[Start of Attachment]

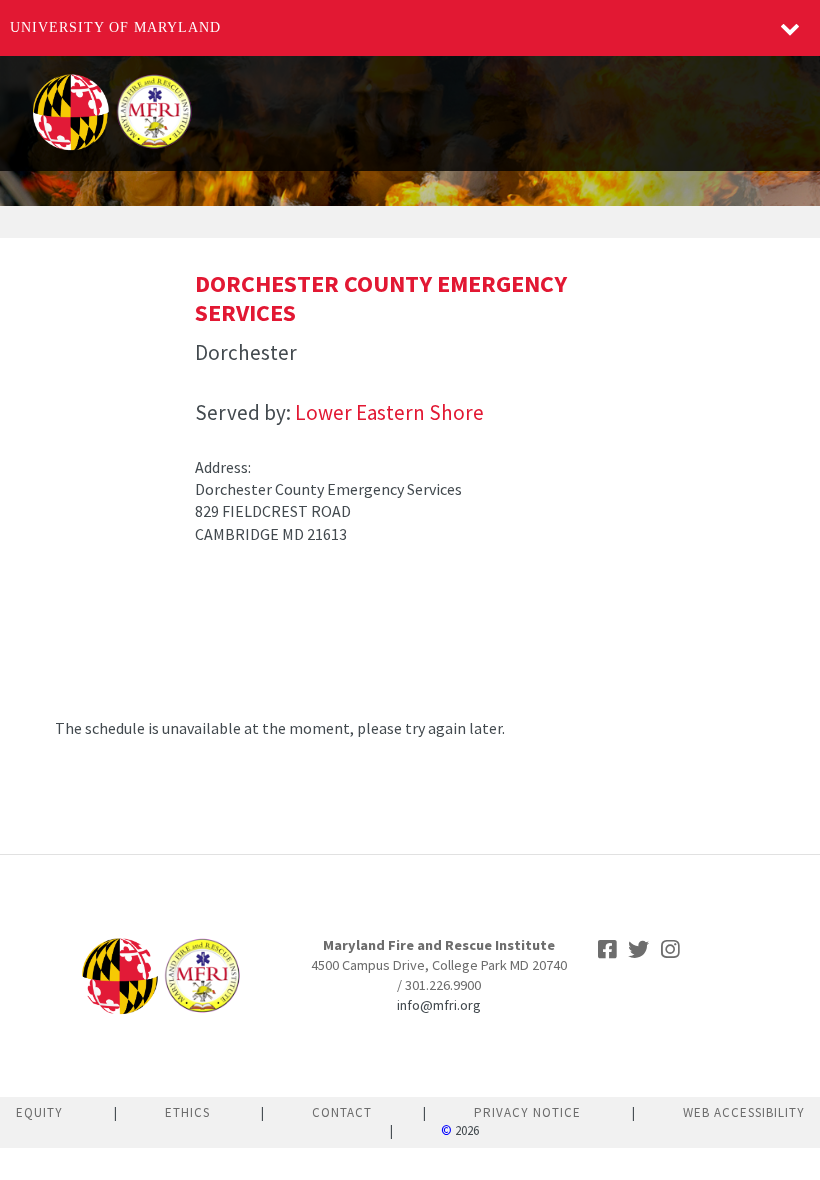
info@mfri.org (439, 1005)
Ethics (187, 1112)
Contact (342, 1112)
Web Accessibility (744, 1112)
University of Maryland (115, 27)
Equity (39, 1112)
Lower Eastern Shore (389, 412)
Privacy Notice (527, 1112)
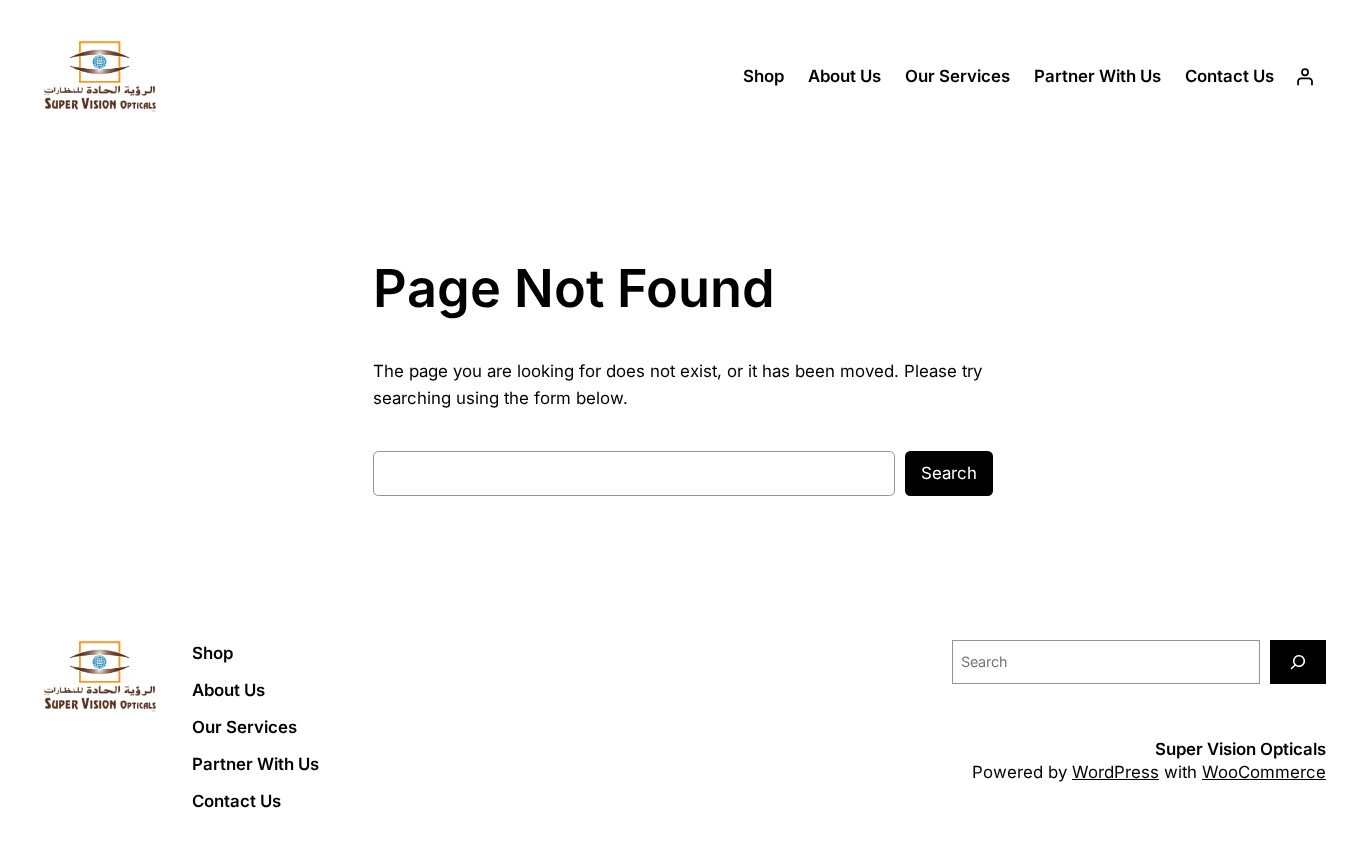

[End of Attachment]

* _EXERCISE BRIEF_
Repeat the records above word for word, apart from the pictures.

* _COMPLETED TASK_
info@mfri.org (439, 1005)
Ethics (187, 1112)
Contact (342, 1112)
Web Accessibility (744, 1112)
University of Maryland (115, 27)
Equity (39, 1112)
Lower Eastern Shore (389, 412)
Privacy Notice (527, 1112)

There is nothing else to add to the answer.